Irish Papist

Irish Papist
The clock tower, Brighton town centre, New Year 2010. A precious memory with Michelle.

Tuesday, December 10, 2013

The Bard's Apprentice: Chapter One

For the past few months, I've been posting stories from my Hundred Nightmares, an unpublished collection of horror short-short stories that I wrote some years ago, when I was making a stab (or rather, a series of stabs) at writing fiction. Nothing ever came of my efforts, besides the satisfaction of the writing itself.
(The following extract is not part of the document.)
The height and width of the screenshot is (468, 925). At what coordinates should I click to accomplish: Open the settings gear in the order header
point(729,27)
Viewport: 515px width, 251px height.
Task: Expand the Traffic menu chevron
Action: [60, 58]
But my horror stories have gone down pretty well on this blog, after a shaky start-- or so my readership statistics tell me. So I thought I might risk serializing one of my novels. It's The Bard's Apprentice, a children's fantasy. An Irish publishing house actually mulled over it for a whole year before turning it down.

A cynic might think that the choice of genre and subject matter was an attempt to ride the coat-tails of Harry Potter mania. And a cynic would not be entirely wrong. Still, that doesn't mean I didn't put my heart into it. I was also trying to say some things about the importance of tradition and community and heritage, things that were burning issues to me at the time (and still are, though less so).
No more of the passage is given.